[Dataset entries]
————
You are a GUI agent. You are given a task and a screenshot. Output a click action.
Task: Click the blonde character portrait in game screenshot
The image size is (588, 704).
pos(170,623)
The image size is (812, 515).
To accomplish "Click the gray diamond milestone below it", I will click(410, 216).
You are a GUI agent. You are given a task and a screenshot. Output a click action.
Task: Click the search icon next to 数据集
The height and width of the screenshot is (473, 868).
————
§ **WHAT IS EXPECTED**
All of the data above needs to be transcribed verbatim.

§ **REPLY**
You are a GUI agent. You are given a task and a screenshot. Output a click action.
Task: Click the blonde character portrait in game screenshot
The image size is (588, 704).
pos(170,623)
The image size is (812, 515).
To accomplish "Click the gray diamond milestone below it", I will click(410, 216).
You are a GUI agent. You are given a task and a screenshot. Output a click action.
Task: Click the search icon next to 数据集
The height and width of the screenshot is (473, 868).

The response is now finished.